--- Start THE INPUT ---

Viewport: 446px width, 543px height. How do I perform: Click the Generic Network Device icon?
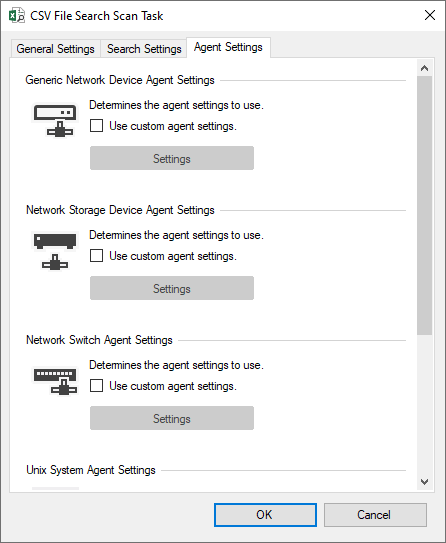pyautogui.click(x=55, y=120)
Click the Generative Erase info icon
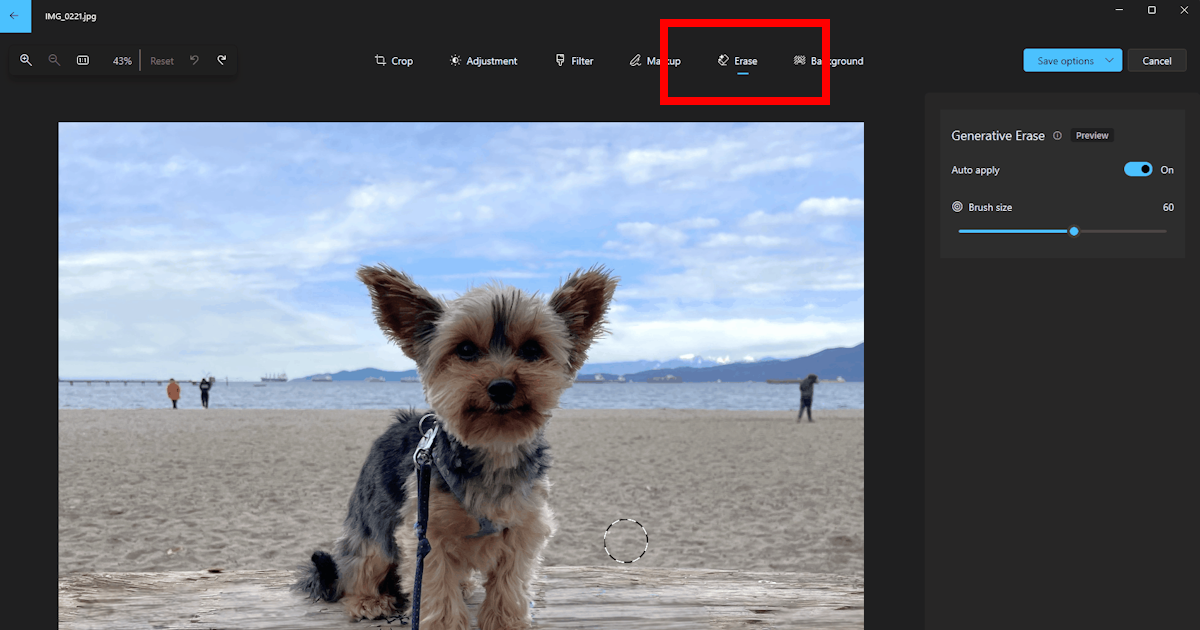 1057,135
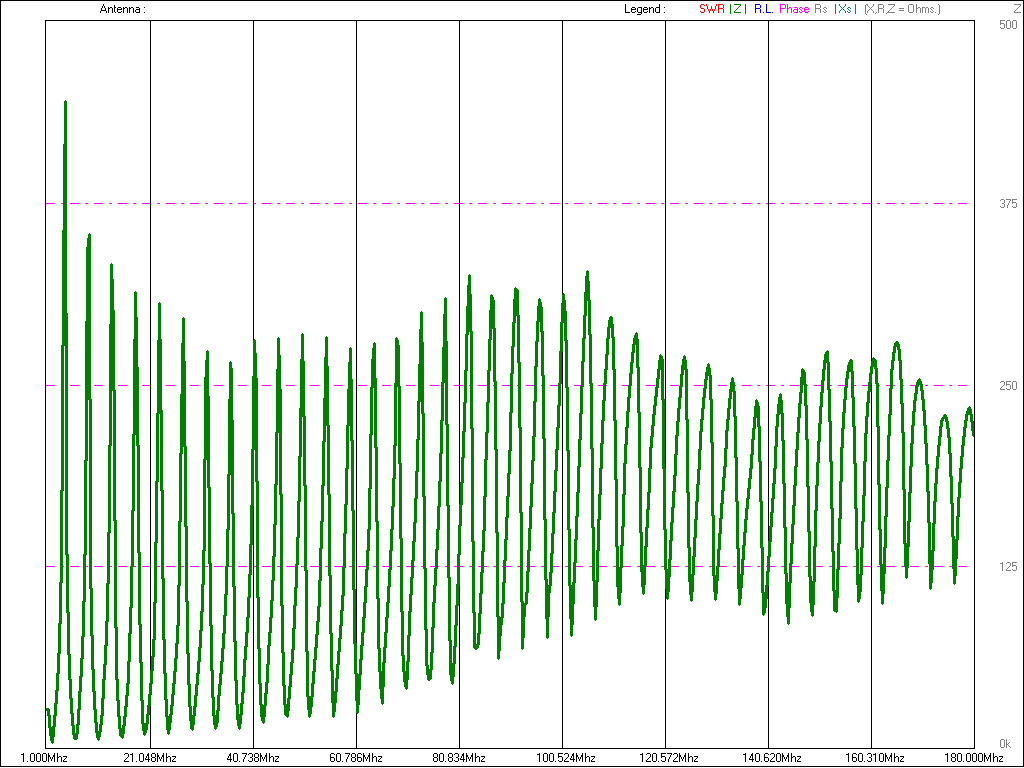
Task: Click the 375 scale value on right axis
Action: tap(1009, 204)
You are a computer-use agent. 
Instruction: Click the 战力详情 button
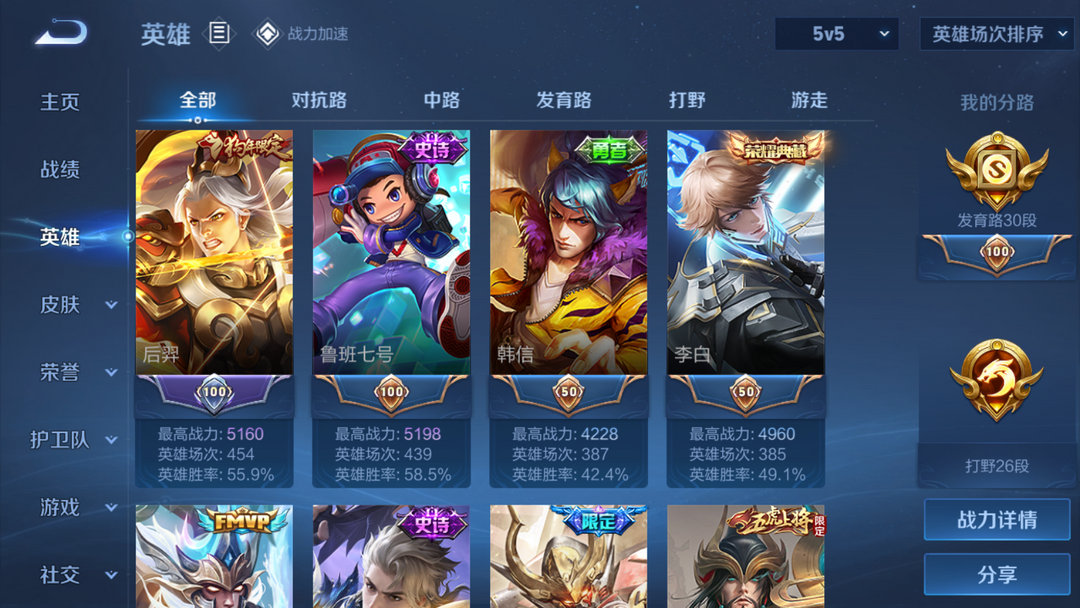997,519
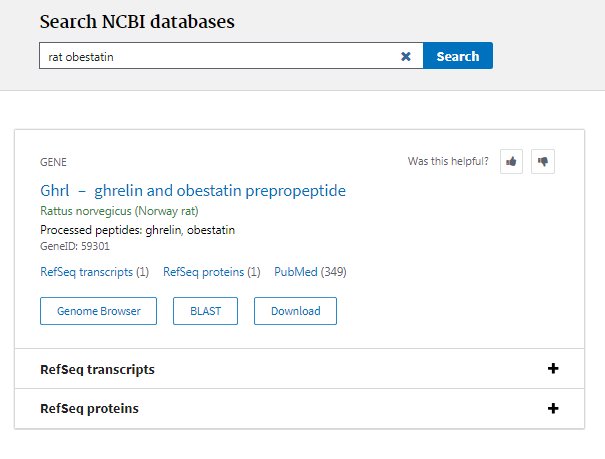Click the thumbs down not helpful icon
The height and width of the screenshot is (459, 605).
pos(543,161)
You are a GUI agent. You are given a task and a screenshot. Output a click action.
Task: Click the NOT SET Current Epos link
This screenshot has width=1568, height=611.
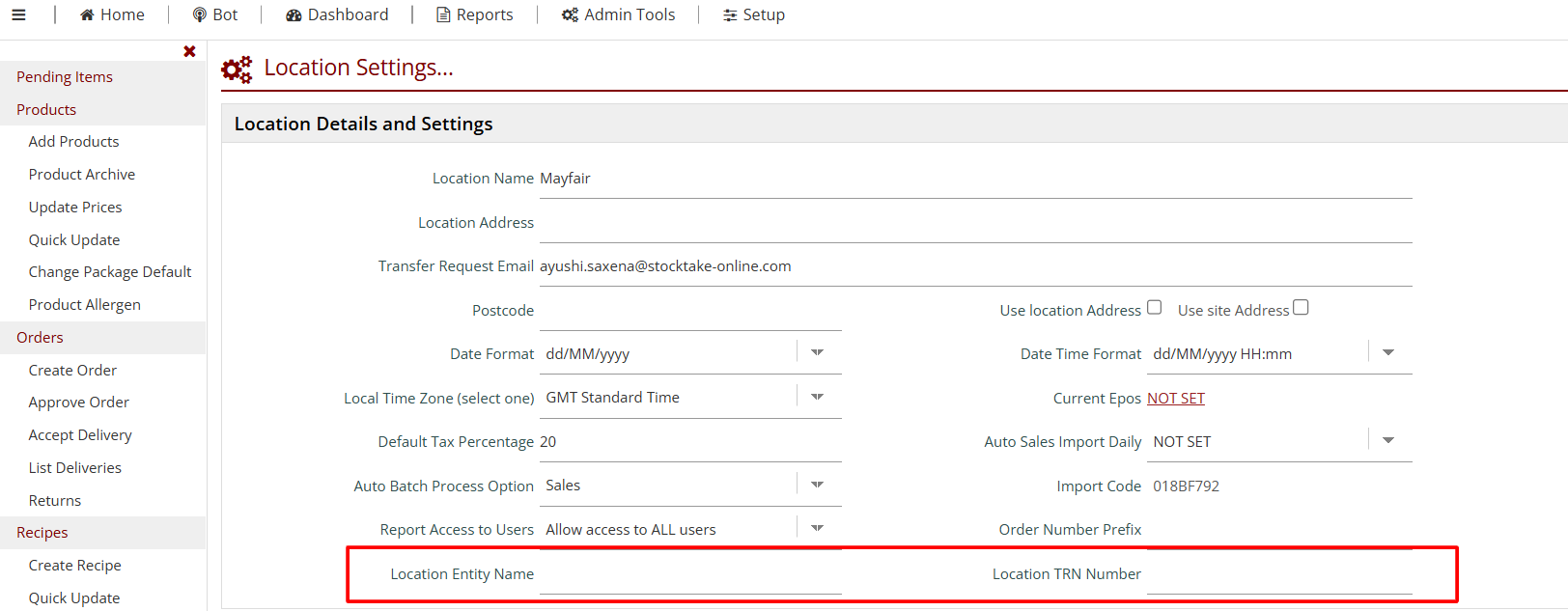(x=1175, y=399)
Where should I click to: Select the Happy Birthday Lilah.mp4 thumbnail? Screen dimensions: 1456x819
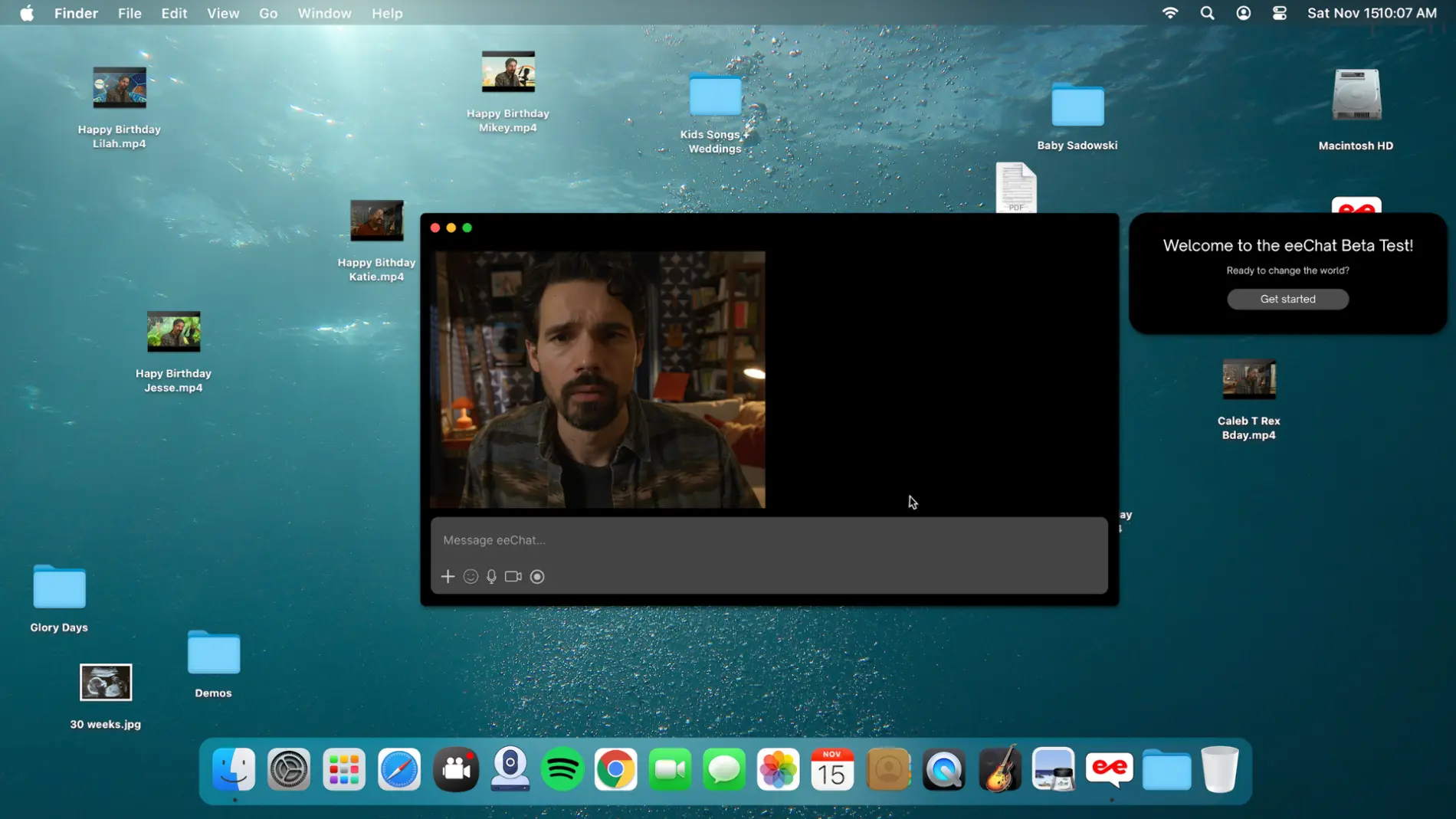[120, 87]
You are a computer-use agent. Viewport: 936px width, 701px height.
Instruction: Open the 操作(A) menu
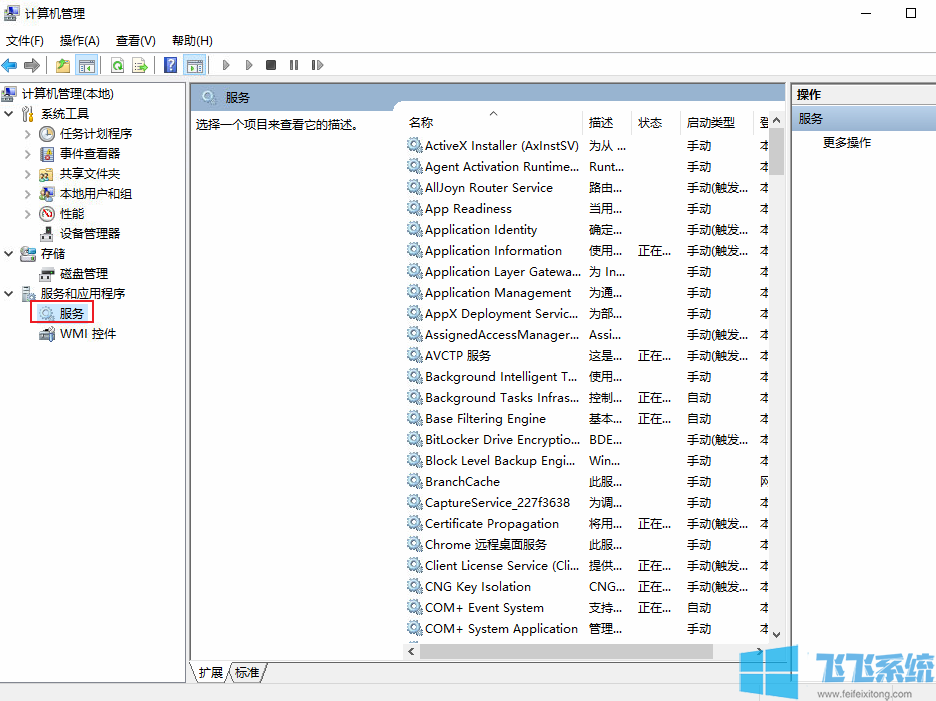[79, 41]
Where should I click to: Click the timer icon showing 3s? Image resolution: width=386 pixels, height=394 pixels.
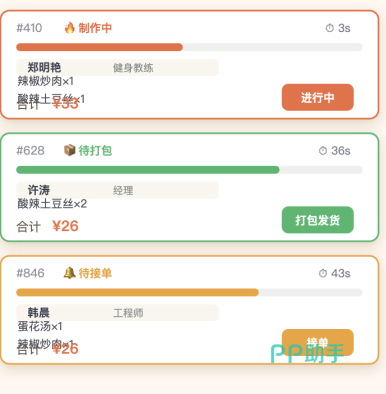click(329, 28)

--- End THE INPUT ---

WHAT THE TASK ASKS:
Rewrite every line of the entries above as a Markdown table with the columns "Row" and "Line", numbering the rows and skipping blank lines. Omit the pictures from the table.

SOLUTION FOR THIS TASK:
| Row | Line |
|---|---|
| 1 | Viewport: 446px width, 543px height. How do I perform: Click the Generic Network Device icon? |
| 2 | pyautogui.click(x=55, y=120) |
| 3 | Click the Generative Erase info icon |
| 4 |  1057,135 |
| 5 | Task: Click the 375 scale value on right axis |
| 6 | Action: tap(1009, 204) |
| 7 | You are a computer-use agent.  |
| 8 | Instruction: Click the 战力详情 button |
| 9 | 997,519 |
| 10 | Click the thumbs down not helpful icon |
| 11 | The height and width of the screenshot is (459, 605). |
| 12 | pos(543,161) |
| 13 | You are a GUI agent. You are given a task and a screenshot. Output a click action. |
| 14 | Task: Click the NOT SET Current Epos link |
| 15 | This screenshot has width=1568, height=611. |
| 16 | (x=1175, y=399) |
| 17 | Where should I click to: Select the Happy Birthday Lilah.mp4 thumbnail? Screen dimensions: 1456x819 |
| 18 | [120, 87] |
| 19 | You are a computer-use agent. Viewport: 936px width, 701px height. |
| 20 | Instruction: Open the 操作(A) menu |
| 21 | [79, 41] |
| 22 | Where should I click to: Click the timer icon showing 3s? Image resolution: width=386 pixels, height=394 pixels. |
| 23 | click(329, 28) |